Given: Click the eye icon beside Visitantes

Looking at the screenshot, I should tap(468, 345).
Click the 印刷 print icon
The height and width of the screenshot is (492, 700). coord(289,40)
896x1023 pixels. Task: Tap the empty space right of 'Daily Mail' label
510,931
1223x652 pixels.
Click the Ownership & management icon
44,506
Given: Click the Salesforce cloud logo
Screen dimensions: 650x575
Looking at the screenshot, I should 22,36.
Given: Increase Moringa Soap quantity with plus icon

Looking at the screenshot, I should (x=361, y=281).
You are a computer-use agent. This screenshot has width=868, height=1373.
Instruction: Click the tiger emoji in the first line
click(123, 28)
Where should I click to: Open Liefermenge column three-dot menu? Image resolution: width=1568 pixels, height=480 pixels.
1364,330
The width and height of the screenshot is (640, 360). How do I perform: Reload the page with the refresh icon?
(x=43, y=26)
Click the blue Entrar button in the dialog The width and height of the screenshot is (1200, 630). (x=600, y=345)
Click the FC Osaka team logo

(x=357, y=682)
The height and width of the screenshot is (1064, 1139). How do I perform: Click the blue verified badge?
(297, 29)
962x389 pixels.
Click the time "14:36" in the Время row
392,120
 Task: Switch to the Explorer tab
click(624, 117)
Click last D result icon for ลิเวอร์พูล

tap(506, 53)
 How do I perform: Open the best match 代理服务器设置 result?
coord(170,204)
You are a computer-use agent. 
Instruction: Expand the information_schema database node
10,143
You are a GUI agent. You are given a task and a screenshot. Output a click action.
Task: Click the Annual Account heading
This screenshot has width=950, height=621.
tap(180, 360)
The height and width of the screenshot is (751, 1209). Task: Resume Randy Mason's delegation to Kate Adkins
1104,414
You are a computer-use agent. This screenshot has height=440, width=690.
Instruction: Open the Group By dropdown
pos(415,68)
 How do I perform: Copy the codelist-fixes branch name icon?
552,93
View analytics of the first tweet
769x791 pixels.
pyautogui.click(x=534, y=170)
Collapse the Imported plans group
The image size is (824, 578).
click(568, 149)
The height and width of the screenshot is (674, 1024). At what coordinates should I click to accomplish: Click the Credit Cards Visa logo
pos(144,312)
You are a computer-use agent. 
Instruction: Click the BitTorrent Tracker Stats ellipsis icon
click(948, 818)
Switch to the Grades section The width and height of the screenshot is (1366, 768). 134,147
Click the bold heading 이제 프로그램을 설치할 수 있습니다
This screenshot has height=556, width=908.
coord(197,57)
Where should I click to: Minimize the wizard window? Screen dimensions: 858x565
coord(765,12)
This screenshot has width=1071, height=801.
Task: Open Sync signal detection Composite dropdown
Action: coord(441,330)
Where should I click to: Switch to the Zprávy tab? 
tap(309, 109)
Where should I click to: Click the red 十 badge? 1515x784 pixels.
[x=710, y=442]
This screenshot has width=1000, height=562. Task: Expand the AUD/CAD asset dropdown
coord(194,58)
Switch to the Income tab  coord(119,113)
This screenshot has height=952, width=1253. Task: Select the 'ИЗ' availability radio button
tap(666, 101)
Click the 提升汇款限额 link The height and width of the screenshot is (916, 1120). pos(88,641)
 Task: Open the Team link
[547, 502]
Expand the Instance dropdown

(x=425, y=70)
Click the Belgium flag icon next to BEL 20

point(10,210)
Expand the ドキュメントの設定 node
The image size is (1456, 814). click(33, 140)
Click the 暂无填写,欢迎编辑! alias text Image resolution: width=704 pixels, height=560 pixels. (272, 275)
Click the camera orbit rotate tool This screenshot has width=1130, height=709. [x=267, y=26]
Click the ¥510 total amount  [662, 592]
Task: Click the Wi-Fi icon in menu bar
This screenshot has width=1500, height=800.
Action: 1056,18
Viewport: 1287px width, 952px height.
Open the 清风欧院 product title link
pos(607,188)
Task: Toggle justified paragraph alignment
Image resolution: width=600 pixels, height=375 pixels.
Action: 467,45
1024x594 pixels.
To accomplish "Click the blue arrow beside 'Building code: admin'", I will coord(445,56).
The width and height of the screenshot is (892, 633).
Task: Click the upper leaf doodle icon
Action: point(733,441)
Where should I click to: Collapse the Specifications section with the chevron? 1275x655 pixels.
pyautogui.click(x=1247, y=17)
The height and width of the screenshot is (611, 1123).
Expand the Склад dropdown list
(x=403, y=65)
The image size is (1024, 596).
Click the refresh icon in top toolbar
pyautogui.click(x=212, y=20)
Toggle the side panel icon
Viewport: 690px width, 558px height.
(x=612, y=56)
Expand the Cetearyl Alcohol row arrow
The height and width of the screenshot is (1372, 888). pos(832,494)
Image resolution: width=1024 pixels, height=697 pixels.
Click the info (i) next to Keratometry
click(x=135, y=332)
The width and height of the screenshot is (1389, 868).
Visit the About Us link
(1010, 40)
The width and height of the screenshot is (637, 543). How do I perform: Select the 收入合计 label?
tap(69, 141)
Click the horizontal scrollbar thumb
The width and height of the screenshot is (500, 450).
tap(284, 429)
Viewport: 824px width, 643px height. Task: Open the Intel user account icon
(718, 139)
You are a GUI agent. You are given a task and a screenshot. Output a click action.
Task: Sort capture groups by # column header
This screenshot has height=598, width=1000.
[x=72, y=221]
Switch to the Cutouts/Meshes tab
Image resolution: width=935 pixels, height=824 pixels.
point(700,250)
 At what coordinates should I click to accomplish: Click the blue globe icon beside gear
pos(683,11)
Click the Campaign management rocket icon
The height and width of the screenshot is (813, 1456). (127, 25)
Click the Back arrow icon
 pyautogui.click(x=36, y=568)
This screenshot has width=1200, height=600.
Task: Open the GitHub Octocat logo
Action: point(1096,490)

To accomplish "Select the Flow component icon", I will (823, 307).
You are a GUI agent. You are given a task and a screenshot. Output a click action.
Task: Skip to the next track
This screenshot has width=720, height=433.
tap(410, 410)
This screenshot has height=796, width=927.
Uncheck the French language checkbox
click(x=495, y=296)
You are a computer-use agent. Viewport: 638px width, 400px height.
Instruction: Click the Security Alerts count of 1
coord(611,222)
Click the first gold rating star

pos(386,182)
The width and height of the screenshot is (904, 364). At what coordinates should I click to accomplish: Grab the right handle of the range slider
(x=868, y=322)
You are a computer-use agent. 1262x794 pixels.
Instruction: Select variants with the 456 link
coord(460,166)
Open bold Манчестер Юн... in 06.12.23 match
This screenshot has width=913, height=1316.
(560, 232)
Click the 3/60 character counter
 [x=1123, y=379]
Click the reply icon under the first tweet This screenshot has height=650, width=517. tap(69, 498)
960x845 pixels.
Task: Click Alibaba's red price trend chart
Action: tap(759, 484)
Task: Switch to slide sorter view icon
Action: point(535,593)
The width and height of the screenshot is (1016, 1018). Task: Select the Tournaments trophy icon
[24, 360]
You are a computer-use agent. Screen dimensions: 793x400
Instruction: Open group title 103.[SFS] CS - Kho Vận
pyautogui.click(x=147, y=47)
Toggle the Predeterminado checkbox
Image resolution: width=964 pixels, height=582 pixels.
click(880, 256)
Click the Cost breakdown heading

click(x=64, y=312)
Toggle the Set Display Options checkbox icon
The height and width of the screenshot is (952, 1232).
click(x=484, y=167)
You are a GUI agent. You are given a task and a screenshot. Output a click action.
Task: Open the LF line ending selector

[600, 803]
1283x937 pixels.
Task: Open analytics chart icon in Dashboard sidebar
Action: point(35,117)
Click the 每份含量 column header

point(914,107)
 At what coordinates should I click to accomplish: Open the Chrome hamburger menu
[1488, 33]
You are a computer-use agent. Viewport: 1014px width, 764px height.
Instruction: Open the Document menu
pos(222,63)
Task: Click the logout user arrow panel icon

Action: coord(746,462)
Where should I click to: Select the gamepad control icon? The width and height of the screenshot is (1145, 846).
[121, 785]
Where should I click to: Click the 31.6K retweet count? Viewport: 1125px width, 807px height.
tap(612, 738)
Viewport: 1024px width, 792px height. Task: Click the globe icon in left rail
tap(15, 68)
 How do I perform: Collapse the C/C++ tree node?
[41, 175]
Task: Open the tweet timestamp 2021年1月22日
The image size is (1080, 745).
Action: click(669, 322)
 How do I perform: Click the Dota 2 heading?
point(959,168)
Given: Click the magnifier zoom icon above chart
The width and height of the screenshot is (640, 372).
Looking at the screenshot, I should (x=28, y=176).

Problem statement: Each line containing the word "computer" needs to be copied from the data above.

Solved problem:
You are a computer-use agent. This screenshot has width=868, height=1373.
You are a computer-use agent. 
You are a computer-use agent. This screenshot has height=440, width=690.
You are a computer-use agent. 
You are a computer-use agent. Viewport: 638px width, 400px height.
You are a computer-use agent. 1262x794 pixels.
You are a computer-use agent. Screen dimensions: 793x400
You are a computer-use agent. Viewport: 1014px width, 764px height.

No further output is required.